======== PROVIDED DATA ========
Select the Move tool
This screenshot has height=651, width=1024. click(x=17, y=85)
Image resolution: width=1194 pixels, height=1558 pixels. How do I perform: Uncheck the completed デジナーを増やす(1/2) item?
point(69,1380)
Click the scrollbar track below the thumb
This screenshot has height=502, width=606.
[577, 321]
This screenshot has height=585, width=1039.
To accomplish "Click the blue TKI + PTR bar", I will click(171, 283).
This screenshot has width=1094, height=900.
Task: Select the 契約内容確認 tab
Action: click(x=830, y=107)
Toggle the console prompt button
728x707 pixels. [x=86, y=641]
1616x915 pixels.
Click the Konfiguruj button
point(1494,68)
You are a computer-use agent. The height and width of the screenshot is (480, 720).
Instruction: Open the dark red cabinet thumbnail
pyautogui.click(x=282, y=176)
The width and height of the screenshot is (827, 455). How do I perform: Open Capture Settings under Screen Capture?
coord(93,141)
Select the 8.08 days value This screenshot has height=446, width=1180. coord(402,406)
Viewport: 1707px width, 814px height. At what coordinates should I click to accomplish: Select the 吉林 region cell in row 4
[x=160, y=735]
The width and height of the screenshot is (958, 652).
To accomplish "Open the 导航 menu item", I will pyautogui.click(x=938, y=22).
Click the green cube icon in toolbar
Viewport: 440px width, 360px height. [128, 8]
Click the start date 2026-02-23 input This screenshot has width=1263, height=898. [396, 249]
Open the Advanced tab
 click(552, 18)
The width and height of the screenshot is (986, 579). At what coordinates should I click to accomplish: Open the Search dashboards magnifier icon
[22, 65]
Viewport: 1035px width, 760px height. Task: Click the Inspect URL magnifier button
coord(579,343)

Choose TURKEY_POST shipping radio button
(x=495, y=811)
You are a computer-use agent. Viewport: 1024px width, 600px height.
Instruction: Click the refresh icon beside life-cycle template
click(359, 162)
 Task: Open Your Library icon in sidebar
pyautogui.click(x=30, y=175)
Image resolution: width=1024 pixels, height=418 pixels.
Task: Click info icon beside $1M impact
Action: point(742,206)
========
WHAT TO WORK ON
For every line of the listing, produce an identical copy.

RESULT FOR THIS TASK
Select the Move tool
This screenshot has height=651, width=1024. click(x=17, y=85)
Image resolution: width=1194 pixels, height=1558 pixels. How do I perform: Uncheck the completed デジナーを増やす(1/2) item?
point(69,1380)
Click the scrollbar track below the thumb
This screenshot has height=502, width=606.
[577, 321]
This screenshot has height=585, width=1039.
To accomplish "Click the blue TKI + PTR bar", I will click(171, 283).
This screenshot has width=1094, height=900.
Task: Select the 契約内容確認 tab
Action: click(x=830, y=107)
Toggle the console prompt button
728x707 pixels. [x=86, y=641]
1616x915 pixels.
Click the Konfiguruj button
point(1494,68)
You are a computer-use agent. The height and width of the screenshot is (480, 720).
Instruction: Open the dark red cabinet thumbnail
pyautogui.click(x=282, y=176)
The width and height of the screenshot is (827, 455). How do I perform: Open Capture Settings under Screen Capture?
coord(93,141)
Select the 8.08 days value This screenshot has height=446, width=1180. coord(402,406)
Viewport: 1707px width, 814px height. At what coordinates should I click to accomplish: Select the 吉林 region cell in row 4
[x=160, y=735]
The width and height of the screenshot is (958, 652).
To accomplish "Open the 导航 menu item", I will pyautogui.click(x=938, y=22).
Click the green cube icon in toolbar
Viewport: 440px width, 360px height. [128, 8]
Click the start date 2026-02-23 input This screenshot has width=1263, height=898. [396, 249]
Open the Advanced tab
 click(552, 18)
The width and height of the screenshot is (986, 579). At what coordinates should I click to accomplish: Open the Search dashboards magnifier icon
[22, 65]
Viewport: 1035px width, 760px height. Task: Click the Inspect URL magnifier button
coord(579,343)

Choose TURKEY_POST shipping radio button
(x=495, y=811)
You are a computer-use agent. Viewport: 1024px width, 600px height.
Instruction: Click the refresh icon beside life-cycle template
click(359, 162)
 Task: Open Your Library icon in sidebar
pyautogui.click(x=30, y=175)
Image resolution: width=1024 pixels, height=418 pixels.
Task: Click info icon beside $1M impact
Action: point(742,206)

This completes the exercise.